Aftercare & Pet Parent Responsibility Policy
Our View on Aftercare
At Dog It Up, we believe that bringing a pet home is only the beginning of the journey. True pet parenting begins after adoption, when the family takes on the daily responsibility of care, routine, emotional support, health attention, and long-term commitment. For this reason, we place strong importance on aftercare awareness and pet parent responsibility. A successful adoption is not only about selecting the right pet — it is about sustaining the right care every day after the pet arrives home.
Pre-Adoption Guidance
Before a pet is placed, Dog It Up may provide guidance intended to help pet parents understand what responsible care will involve. This may include information related to breed-specific needs, feeding routines, adjustment expectations, grooming habits, emotional transition, early-stage training, vaccination follow-up, home preparation, and practical responsibilities involved in welcoming a new pet. Our intention is to reduce confusion and help families begin the journey with greater awareness.
Transition into a New Home
The transition from one environment to another can be a sensitive phase for any pet. New surroundings, new people, different sounds, different routines, and separation from the earlier environment can all affect the animal emotionally and behaviourally. Pet parents are expected to approach this stage with patience, sensitivity, and consistency. Adjustment takes time, and a calm, safe, hygienic, and reassuring environment can make a meaningful difference to the pet’s comfort and confidence.
Post-Adoption Support
Where applicable, Dog It Up may continue to support pet parents after placement through available consultation channels, general guidance, or follow-up advice. This support may include puppy care understanding, basic nutrition awareness, behavioural adjustment tips, home routine guidance, and general recommendations to support a smoother start. Such support is intended to guide and assist, but the day-to-day implementation remains the responsibility of the pet parent.
Professional Support Ecosystem
Dog It Up may provide access or directional support through a wider ecosystem that includes professionals such as vets, behaviourists, and nutritionists.

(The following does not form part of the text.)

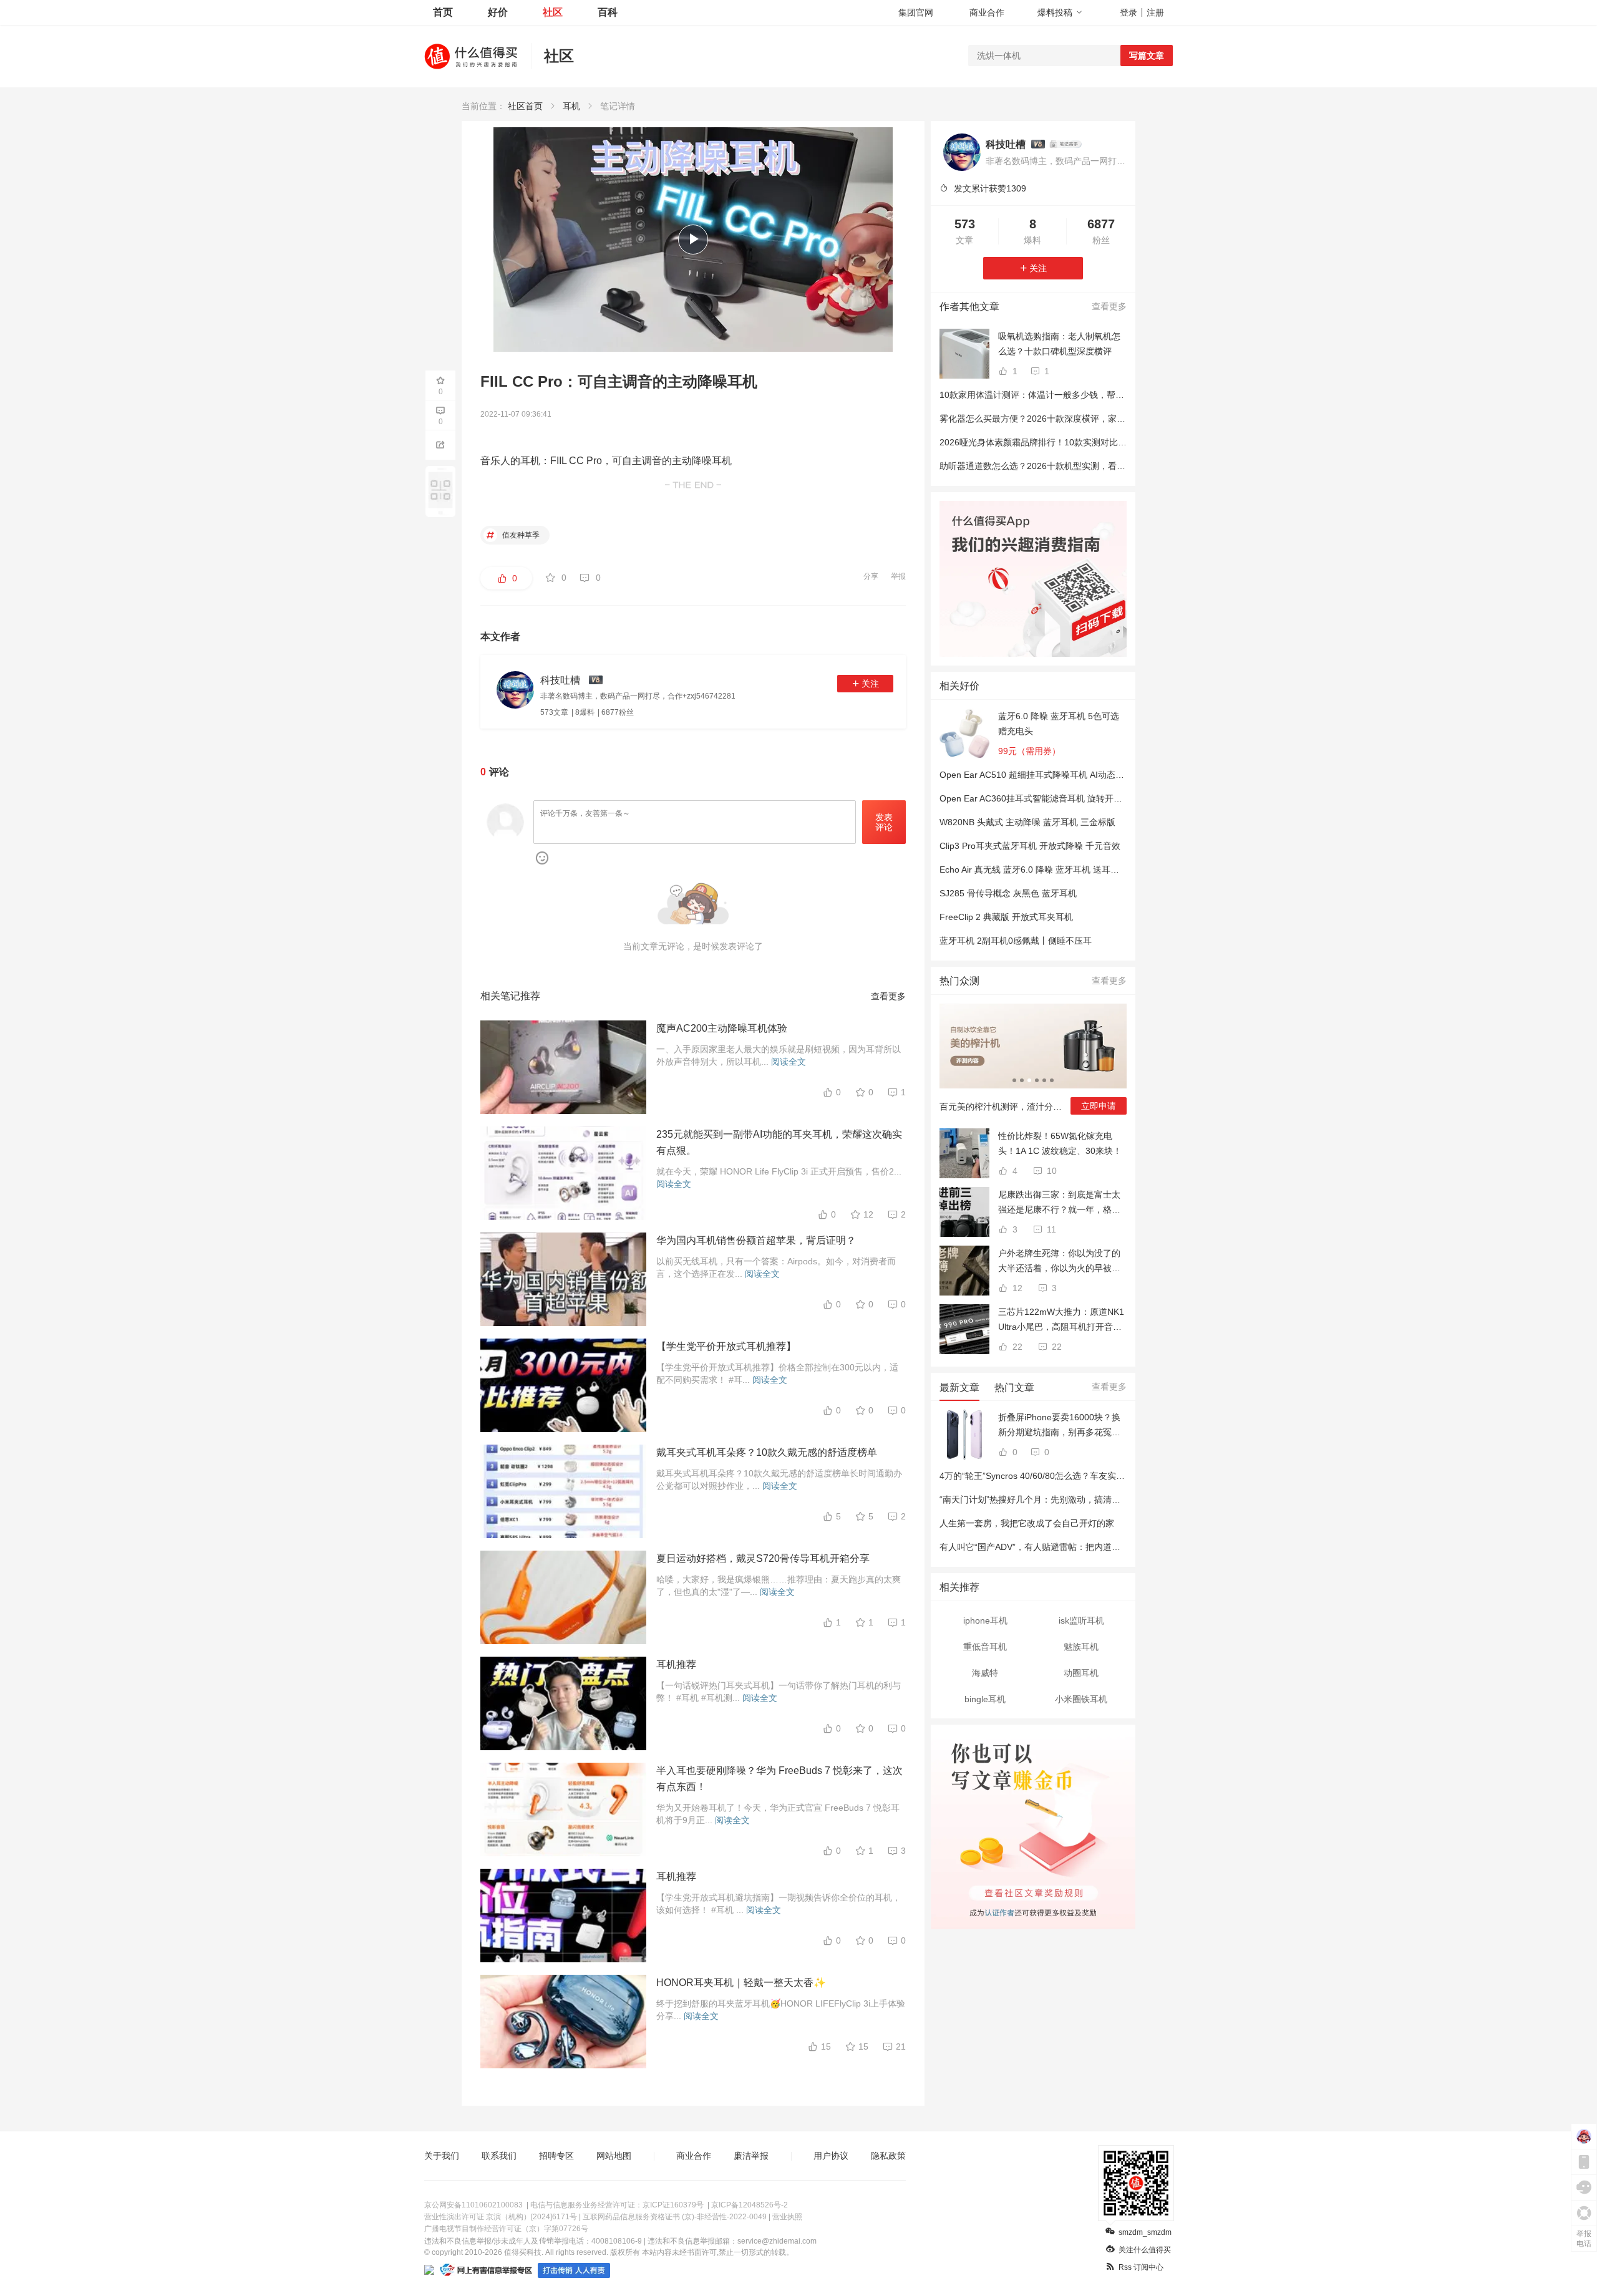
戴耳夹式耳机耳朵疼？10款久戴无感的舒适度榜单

This helps pet parents seek appropriate guidance where needed and reinforces our belief that pet care should be supported by informed advice, not confusion or guesswork.
Pet Parent Responsibilities
Once a pet is placed in a home, the pet parent becomes fully responsible for the animal’s safety, routine care, hygiene, feeding, housing, health continuity, social interaction, and emotional well-being. This responsibility includes providing a clean and secure environment, ensuring timely veterinary attention, maintaining vaccination follow-up, arranging appropriate grooming and hygiene, supporting healthy feeding habits, monitoring behaviour, encouraging socialisation, and giving the pet consistent care and companionship.

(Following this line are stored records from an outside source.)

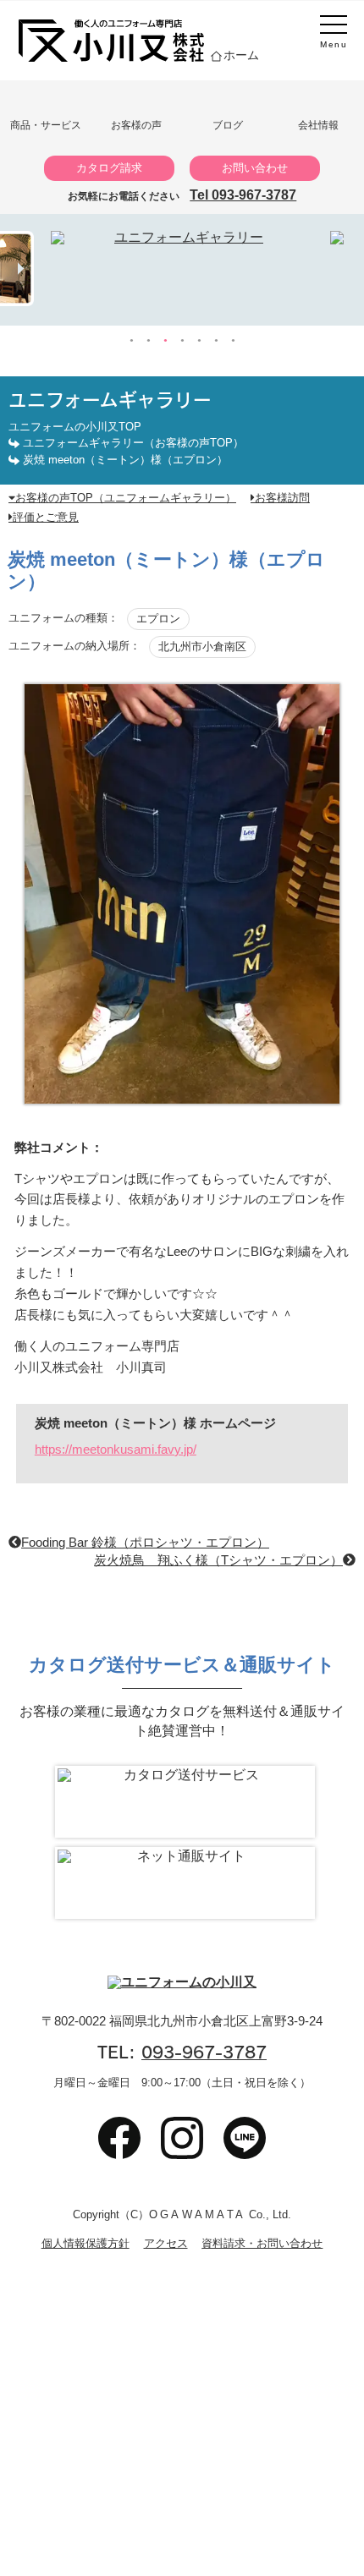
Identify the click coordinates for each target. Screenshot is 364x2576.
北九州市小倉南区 (202, 646)
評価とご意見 (46, 517)
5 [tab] (199, 341)
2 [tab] (148, 341)
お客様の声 (136, 124)
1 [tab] (131, 341)
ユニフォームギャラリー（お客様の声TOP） (133, 442)
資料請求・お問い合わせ (262, 2244)
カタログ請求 (109, 168)
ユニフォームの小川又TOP (74, 426)
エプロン (158, 618)
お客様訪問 (282, 497)
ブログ (227, 124)
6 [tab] (216, 341)
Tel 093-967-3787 (243, 195)
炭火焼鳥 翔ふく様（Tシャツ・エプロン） (218, 1560)
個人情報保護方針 (85, 2244)
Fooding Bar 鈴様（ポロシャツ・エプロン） (145, 1542)
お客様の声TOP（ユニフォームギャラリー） (125, 497)
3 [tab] (165, 341)
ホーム (241, 55)
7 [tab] (233, 341)
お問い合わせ (255, 168)
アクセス (166, 2244)
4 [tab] (182, 341)
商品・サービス (45, 124)
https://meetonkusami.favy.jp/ (115, 1449)
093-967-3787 (204, 2052)
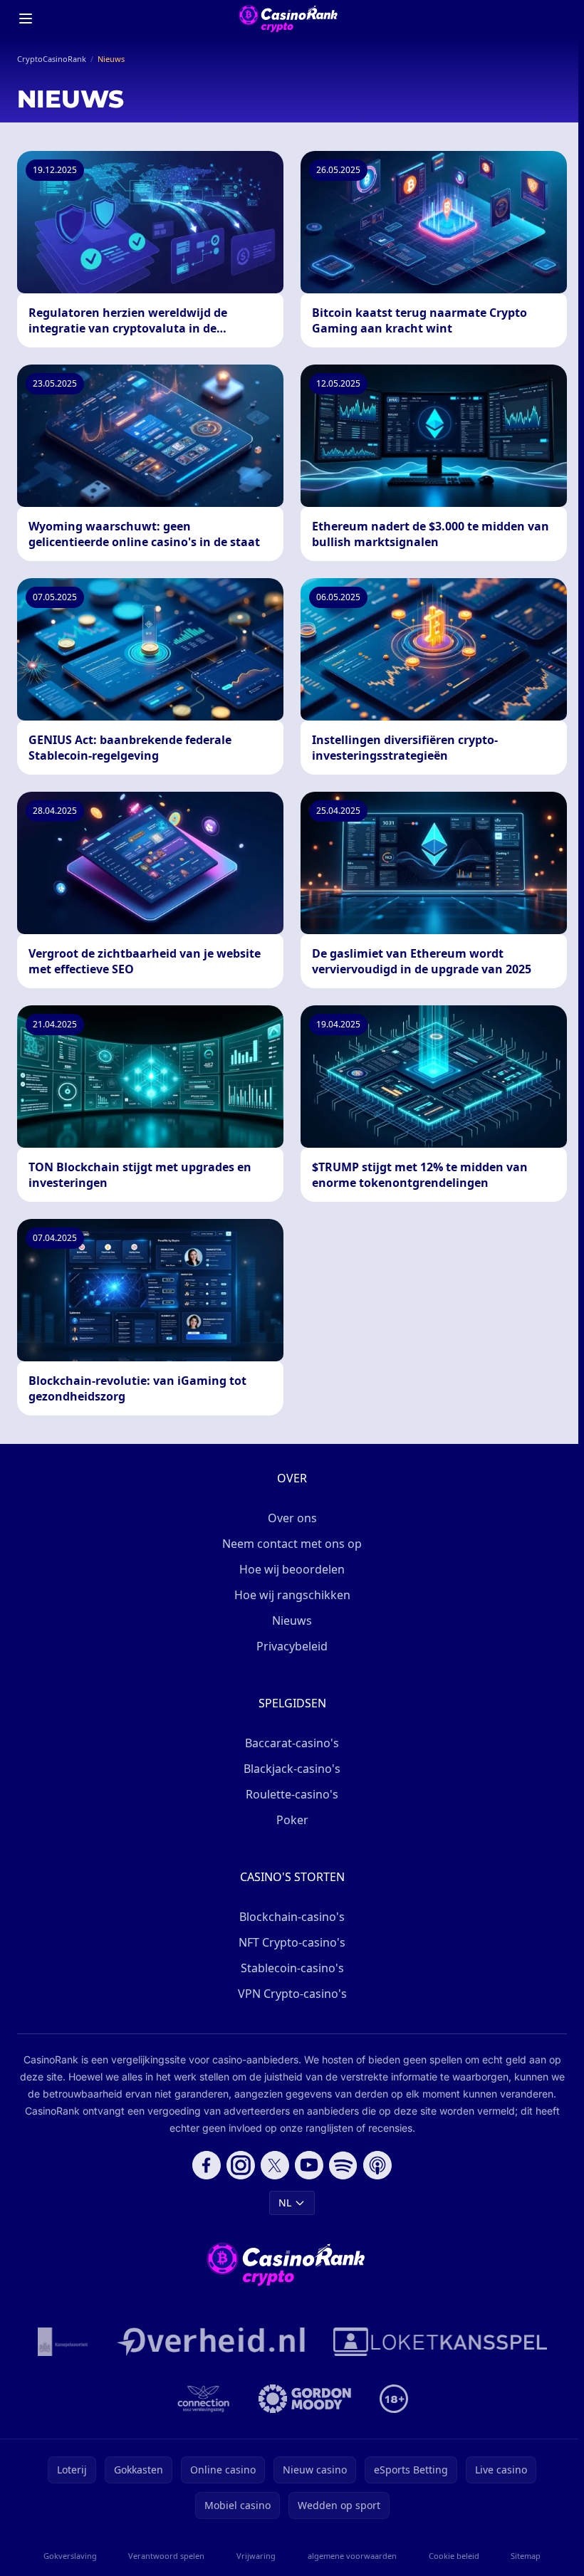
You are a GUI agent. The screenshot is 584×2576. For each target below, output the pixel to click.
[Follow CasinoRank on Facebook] (206, 2165)
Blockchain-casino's (292, 1917)
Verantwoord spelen (166, 2555)
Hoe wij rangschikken (292, 1595)
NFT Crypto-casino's (292, 1942)
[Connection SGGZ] (203, 2398)
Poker (292, 1820)
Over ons (292, 1518)
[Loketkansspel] (440, 2342)
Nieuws (292, 1620)
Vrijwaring (256, 2555)
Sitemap (526, 2555)
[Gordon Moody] (305, 2398)
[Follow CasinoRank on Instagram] (240, 2165)
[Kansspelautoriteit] (63, 2342)
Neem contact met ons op (292, 1543)
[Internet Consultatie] (211, 2342)
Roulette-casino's (292, 1794)
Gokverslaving (70, 2555)
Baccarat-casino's (292, 1743)
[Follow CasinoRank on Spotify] (343, 2165)
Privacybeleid (292, 1646)
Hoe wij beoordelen (292, 1569)
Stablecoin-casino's (292, 1968)
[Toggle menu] (25, 18)
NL (284, 2202)
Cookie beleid (454, 2555)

Nutrition and Routine Care
Proper nutrition and routine management are essential parts of long-term pet well-being. Pet parents are expected to ensure that the pet receives suitable food, clean water, a healthy schedule, and an environment that supports rest, movement, and comfort. Sudden negligence in routine, poor feeding practices, or irregular care can affect both the physical and emotional health of the animal.
Medical Continuity
Health care does not end at the point of placement. Pet parents are expected to continue all relevant vaccination schedules, deworming follow-ups, routine veterinary visits, and medical observations after adoption. If any symptoms, behavioural changes, discomfort, or health concerns arise, the pet parent must seek timely professional attention. Long-term health responsibility rests with the family after the pet is brought home.

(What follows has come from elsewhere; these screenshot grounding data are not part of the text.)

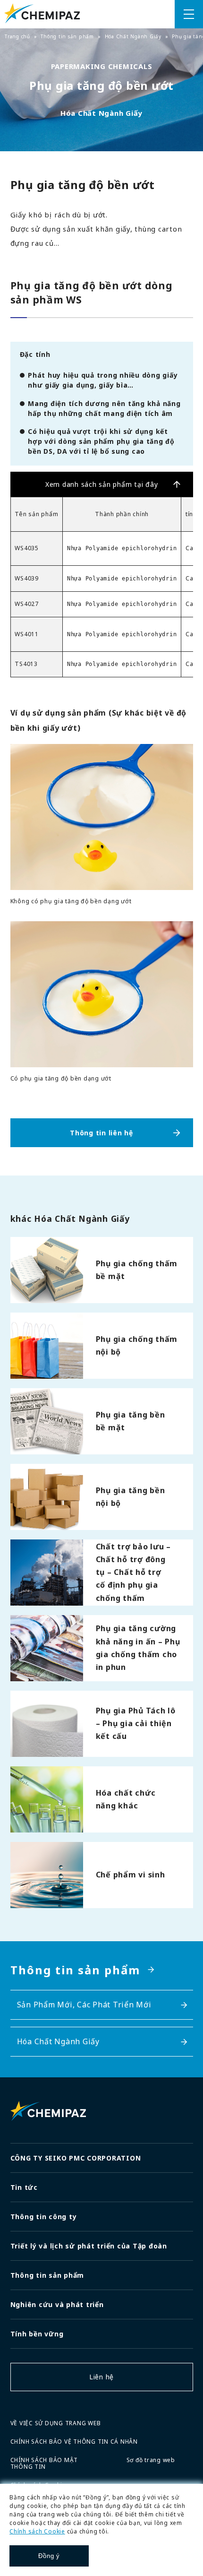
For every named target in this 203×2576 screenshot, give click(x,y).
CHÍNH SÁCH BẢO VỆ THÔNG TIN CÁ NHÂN (74, 2442)
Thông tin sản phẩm (67, 36)
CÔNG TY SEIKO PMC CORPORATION (75, 2157)
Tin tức (24, 2187)
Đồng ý (49, 2555)
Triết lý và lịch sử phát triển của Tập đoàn (88, 2245)
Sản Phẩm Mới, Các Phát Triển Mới (84, 2004)
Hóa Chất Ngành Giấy (133, 36)
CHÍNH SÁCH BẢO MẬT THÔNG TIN (44, 2463)
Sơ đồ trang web (151, 2460)
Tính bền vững (37, 2333)
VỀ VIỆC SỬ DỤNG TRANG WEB (55, 2423)
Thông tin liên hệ (101, 1132)
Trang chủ (17, 36)
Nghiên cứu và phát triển (57, 2304)
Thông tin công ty (43, 2216)
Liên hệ (101, 2376)
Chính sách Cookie (37, 2531)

Training, Behaviour, and Socialisation
Pets require guidance, patience, and consistency in order to settle into family life in a healthy and balanced way. Pet parents are expected to support humane training practices, emotional reassurance, structured routines, and appropriate socialisation. Behaviour issues should be addressed responsibly and not through fear-based handling, neglect, punishment, or abandonment.
Emotional Responsibility
Animals are emotionally sensitive beings and require affection, patience, consistency, and a sense of safety. Pet parenting includes emotional responsibility, not only physical maintenance. Isolation, neglect, harsh treatment, or unstable handling can create distress for the animal and damage the bond between the pet and the family. We strongly encourage every family to treat the pet as a valued member of the household.
Long-Term Commitment
Adopting a pet is a long-term commitment that should be approached with maturity and seriousness. Dog It Up strongly discourages abandonment, neglect, irresponsible rehoming, casual surrender, or any form of mistreatment. Families are expected to think long term and understand that bringing a pet home means accepting responsibility for care, attention, and companionship across the pet’s life journey.